Elini gezginlere John Freely denli cömertçe uzatan çok fazla kılavuzu olmadı İstanbul’un. Yine de son yıllarda bu şehir üzerine kullanışlı ve bilgilendirici rehber kitaplar kaleme alanların sayısının ciddi bir biçimde arttığını sevinerek görüyoruz. Bu yazarların çoğunun ilham kaynağı Murat Belge’nin ilk basımını 1993 yılında yapmış “İstanbul Gezi Rehberi” isimli kitabı oldu sanıyorum. İstanbul’la ilgili kullanışlı Türkçe kaynak arayışında olanlar bu kitabın değişik tarihlerde yaptığı baskıları uzunca bir süre ellerinden düşürmediler. Zannediyorum bu kitabın temel ilham kaynağı John Freely’nin “Strolling through İstanbul” kitabı olmuştu.

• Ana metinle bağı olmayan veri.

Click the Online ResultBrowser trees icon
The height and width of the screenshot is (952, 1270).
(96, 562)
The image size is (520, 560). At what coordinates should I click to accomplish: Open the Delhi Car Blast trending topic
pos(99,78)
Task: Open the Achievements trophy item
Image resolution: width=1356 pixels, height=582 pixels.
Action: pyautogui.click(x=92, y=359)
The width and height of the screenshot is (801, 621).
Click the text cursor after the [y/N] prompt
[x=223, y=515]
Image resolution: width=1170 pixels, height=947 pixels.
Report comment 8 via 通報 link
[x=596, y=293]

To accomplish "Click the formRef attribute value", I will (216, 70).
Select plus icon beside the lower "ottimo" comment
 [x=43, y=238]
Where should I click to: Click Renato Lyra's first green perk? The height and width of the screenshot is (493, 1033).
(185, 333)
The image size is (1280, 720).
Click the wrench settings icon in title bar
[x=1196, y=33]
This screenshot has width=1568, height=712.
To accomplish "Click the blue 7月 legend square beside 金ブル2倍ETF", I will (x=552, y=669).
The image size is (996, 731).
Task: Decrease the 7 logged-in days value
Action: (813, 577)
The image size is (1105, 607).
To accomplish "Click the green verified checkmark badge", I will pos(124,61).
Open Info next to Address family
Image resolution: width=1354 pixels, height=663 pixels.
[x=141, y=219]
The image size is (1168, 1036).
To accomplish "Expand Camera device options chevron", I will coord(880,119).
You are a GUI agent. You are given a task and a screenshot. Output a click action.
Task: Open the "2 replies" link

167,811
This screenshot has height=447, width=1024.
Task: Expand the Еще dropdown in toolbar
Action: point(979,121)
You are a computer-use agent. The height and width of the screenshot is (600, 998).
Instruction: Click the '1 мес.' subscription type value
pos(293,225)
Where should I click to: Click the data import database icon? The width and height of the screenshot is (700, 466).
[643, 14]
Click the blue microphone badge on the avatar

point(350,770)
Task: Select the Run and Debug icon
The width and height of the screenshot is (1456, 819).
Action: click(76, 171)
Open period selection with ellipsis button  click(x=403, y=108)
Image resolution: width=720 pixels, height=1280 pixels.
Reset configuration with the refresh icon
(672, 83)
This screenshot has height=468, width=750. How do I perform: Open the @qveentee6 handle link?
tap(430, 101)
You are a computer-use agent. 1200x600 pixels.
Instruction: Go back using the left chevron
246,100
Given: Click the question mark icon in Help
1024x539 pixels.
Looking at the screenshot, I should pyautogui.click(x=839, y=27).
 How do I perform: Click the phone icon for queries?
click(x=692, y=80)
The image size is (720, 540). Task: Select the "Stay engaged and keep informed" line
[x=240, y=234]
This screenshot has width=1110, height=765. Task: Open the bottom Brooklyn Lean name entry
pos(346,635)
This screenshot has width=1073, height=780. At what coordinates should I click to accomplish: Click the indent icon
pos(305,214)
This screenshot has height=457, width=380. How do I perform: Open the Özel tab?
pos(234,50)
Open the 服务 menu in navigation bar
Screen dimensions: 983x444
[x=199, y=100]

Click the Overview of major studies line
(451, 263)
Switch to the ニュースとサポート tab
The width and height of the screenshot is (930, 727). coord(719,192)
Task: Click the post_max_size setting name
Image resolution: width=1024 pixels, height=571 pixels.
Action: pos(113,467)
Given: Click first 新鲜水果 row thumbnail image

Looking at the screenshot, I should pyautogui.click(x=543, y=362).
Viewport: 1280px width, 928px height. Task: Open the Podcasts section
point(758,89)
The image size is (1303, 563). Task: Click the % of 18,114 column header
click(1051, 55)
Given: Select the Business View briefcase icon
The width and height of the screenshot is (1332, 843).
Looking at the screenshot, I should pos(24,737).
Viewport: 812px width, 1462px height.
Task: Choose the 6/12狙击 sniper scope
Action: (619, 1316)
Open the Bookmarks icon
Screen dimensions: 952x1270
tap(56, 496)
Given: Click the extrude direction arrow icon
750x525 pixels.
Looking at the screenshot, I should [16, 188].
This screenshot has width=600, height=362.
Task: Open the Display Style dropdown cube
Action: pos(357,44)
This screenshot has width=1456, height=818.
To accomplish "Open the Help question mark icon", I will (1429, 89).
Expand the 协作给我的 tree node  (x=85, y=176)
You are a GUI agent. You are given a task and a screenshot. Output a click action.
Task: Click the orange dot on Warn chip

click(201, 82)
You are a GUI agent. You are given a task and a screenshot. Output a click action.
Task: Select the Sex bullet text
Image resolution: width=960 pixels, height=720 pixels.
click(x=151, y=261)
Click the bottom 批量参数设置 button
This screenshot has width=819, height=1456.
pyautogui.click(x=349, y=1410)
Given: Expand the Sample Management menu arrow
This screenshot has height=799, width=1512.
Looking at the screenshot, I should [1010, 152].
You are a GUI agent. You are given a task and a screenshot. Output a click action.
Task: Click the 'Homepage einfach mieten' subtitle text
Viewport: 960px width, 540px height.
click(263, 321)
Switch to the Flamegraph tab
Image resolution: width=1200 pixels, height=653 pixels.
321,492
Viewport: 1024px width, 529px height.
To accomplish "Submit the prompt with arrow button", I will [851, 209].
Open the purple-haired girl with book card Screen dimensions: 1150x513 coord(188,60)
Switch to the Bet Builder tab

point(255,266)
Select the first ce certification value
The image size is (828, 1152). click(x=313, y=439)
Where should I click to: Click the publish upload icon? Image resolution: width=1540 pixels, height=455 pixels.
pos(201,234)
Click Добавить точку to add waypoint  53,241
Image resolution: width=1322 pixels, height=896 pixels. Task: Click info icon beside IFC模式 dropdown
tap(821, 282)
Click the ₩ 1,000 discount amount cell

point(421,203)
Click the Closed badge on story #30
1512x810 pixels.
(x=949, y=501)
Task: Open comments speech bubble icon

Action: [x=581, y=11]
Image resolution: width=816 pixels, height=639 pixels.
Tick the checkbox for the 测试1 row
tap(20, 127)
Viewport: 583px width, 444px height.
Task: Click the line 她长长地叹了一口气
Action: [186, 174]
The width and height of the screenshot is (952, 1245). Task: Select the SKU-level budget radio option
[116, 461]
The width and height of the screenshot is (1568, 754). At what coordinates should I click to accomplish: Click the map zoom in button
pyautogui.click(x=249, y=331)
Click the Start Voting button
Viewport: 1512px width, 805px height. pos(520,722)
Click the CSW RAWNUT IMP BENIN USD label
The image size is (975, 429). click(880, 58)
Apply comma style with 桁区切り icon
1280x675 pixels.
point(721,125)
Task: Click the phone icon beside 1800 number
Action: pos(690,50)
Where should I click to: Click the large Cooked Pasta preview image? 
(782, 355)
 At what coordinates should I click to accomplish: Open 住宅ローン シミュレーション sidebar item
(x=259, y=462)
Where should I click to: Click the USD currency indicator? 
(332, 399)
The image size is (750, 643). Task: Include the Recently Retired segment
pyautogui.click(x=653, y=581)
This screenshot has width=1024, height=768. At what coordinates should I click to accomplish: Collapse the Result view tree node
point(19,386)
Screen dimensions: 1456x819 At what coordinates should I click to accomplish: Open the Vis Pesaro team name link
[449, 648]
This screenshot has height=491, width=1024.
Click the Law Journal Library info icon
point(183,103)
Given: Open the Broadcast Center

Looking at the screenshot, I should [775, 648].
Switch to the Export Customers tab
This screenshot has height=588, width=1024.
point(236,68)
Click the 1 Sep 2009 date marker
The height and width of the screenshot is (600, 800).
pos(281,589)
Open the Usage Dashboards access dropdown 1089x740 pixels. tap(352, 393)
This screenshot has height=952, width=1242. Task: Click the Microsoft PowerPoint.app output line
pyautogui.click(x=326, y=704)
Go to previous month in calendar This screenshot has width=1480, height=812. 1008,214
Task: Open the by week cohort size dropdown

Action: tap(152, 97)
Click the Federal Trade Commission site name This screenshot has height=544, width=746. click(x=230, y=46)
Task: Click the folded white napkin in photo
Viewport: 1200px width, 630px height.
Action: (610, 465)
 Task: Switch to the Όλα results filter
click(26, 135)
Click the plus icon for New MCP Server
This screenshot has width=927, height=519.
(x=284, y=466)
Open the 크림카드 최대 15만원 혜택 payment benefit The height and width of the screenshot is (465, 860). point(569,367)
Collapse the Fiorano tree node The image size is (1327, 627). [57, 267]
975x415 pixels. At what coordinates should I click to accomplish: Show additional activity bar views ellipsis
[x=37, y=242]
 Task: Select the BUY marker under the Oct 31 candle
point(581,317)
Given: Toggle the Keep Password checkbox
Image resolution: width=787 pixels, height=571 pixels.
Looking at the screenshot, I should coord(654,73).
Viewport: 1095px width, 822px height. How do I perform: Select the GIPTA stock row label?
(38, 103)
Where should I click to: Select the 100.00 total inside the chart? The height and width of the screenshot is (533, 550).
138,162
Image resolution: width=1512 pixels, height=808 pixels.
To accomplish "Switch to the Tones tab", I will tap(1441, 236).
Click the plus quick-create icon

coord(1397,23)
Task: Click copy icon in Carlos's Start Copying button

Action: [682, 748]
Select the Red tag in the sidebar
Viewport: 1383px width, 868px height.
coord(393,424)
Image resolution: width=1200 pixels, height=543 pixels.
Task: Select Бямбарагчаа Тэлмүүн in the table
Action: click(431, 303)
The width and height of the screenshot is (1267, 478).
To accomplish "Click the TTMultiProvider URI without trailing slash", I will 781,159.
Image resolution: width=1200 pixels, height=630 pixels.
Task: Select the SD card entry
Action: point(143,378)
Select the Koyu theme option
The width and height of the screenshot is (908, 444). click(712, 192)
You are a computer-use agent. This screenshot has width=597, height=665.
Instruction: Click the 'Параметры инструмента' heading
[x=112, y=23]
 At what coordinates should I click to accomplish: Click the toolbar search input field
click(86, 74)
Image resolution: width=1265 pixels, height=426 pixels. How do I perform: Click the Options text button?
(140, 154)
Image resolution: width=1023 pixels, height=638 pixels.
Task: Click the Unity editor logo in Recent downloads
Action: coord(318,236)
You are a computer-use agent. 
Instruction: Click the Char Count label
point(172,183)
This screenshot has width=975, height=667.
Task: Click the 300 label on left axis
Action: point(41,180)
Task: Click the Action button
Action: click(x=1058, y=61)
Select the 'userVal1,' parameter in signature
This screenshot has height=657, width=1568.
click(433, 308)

Ama Freely de bu şehirle ilgili ilhamın “orijini” değil, elbette. 1960-1976 arasında İstanbul’da yaşamış, uzun yıllar Robert Kolej’de ve Boğaziçi Üniversitesi’nde öğretmenlik yapmış bu Brooklynli fizikçi de ilhamını, aslen bir İsviçreli olan Ernest Mamboury’den almıştı. Freely, şehri 1909-1953 arasında bu şehirde yaşamış Mamboury’nin izlerini takip ederek, onun “Constantinople: Tourists’ Guide” (1926) ismini taşıyan kitabı eşliğinde gezmişti. Mamboury de ilhamını 1909-1911 arasında İstanbul’da yaşamış Alman arkeolog Theodore Wiegand’a ve Fransız arkeolog Robert Demangel’e borçluydu muhtemelen. İstanbul yazarlarının ilhamının izinden bu şekilde geçmişe gidersek, sanırım Evliya Çelebi’ye kadar uzanırız.
Freely’nin bir farkı, bu gerçeği bilmesi ve bunun için de İstanbul’un tarihindeki en görkemli dönemin vakanüvisi olan Çelebi’ye, onun Seyahatname’sine dönerek, şehrin öyküsünü onun öyküsüyle “birlikte dokuması” ve sonucu da “Evliya Çelebi’nin İstanbul’u” (2003) isimli kitabında bizlerle paylaşması oldu.
İsmini andığım tüm bu kişilerin ortak özelliği, bu şehri sadece kendi yaşadıkları çağda barındırdığı eserlerle değil, geçip gidenleriyle, yok olanlarıyla da tasvir edebilme becerisine sahip olmalarıdır, ki İstanbul gibi epey hoyratça muameleye maruz kalmış bir şehri gezginlerine anlatmak için böyle bir beceri elzemdir.
Bir örnek vermek gerekirse... Mesela bugün içinden hızla gelip geçtiğimiz ve bize şehrin çok da albenili bir köşesiymiş gibi gelmeyen Tophane ya da Azapkapı bölgesi, Osmanlı İstanbul’unu ve o İstanbul’un meydan kavramını anlamakta kilit önem taşıyan yerlerdir. Bir dönem buraların kıyısında var olan iskeleler, bu iskelelerden karaya çıktıktan sonra şehre girilen bir sur kapısı, bu kapıdan meydan çeşmesine uzanan bir yol, civarda bir hamam, onun yanıbaşında bir sebil, bir kahvehane, belki bir sıbyan mektebi ve köşede bir camii bu tip meydanların en temel bileşenleriydi.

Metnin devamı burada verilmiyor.